Obama Slammed for Iran Outreach

American neocons are furious that President Obama reportedly sent a letter to Iran’s Supreme Leader Ali Khamenei apparently urging concessions on nuclear talks and referencing joint interests in combating Islamic State radicals, but the letter may reflect smart diplomacy, says ex-CIA analyst Paul R. Pillar.

By Paul R. Pillar

The bursts of criticism, from those who inveterately oppose any dealing with Iran, and those who inveterately oppose anything Barack Obama is doing, which include some of the same people, of a letter Mr. Obama reportedly sent to the supreme leader of Iran can readily be dismissed for multiple reasons.

There is, to begin with, the spectacle of critics getting up in arms about a letter the contents of which none of us outside the administration, including the critics, have seen. We only have a general sense, from the Wall Street Journal report that broke this story, of the message the letter conveyed.

President Barack Obama talks with President Hassan Rouhani of Iran during a phone call in the Oval Office, Sept. 27, 2013. (Official White House Photo by Pete Souza)

President Barack Obama talks with President Hassan Rouhani of Iran during a phone call in the Oval Office, Sept. 27, 2013. (Official White House Photo by Pete Souza)

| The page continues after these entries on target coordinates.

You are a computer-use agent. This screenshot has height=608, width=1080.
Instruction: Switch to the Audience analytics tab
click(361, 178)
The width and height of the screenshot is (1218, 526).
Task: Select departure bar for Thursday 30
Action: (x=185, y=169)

There also is the old notion that merely communicating with another party, whether face-to-face or in writing, somehow shows weakness and/or is a reward to the other party. It is neither; communication is a tool for us to express and pursue our own preferences and objectives, and to explore ways to attain those objectives.

As Farideh Farhi notes, most of the people who are objecting to letters being sent to the Iranian supreme leader previously objected in the same way to having any diplomacy with Iran at all, diplomacy that already has achieved major restraints on Iran’s nuclear program that years of non-communication were unable to achieve.

Then there is the crude, unthinking primitiveness of slapping a label of enemy on someone and acting as if the mere label is sufficient reason not to do any business with, or even to communicate with, that someone, with no attention whatever being given to the best ways to pursue our own objectives.

Thus we have John (“bomb, bomb, bomb Iran”) McCain saying that “they [Iran] are our enemy” and that any U.S. foreign policy that deals with Iran is “off the rails.” And we have Mitt Romney saying that sending the letter was “so far beyond the pale, I was stunned. I was speechless. The right kind of approach in dealing with Iran is that we consider them a pariah, their leaders are shunned.”

The label-making approach to foreign policy, represented by these comments, helps to satisfy the urges of those who for their own reasons need an enemy and for whom Iran has long filled that role, but it certainly is not a good way to advance U.S. interests.

Before we move beyond this most recent bit of primitivism, however, there is a lesson here regarding linkage, leverage, and the deployment of U.S. resources on matters on which U.S. interests parallel those of other states.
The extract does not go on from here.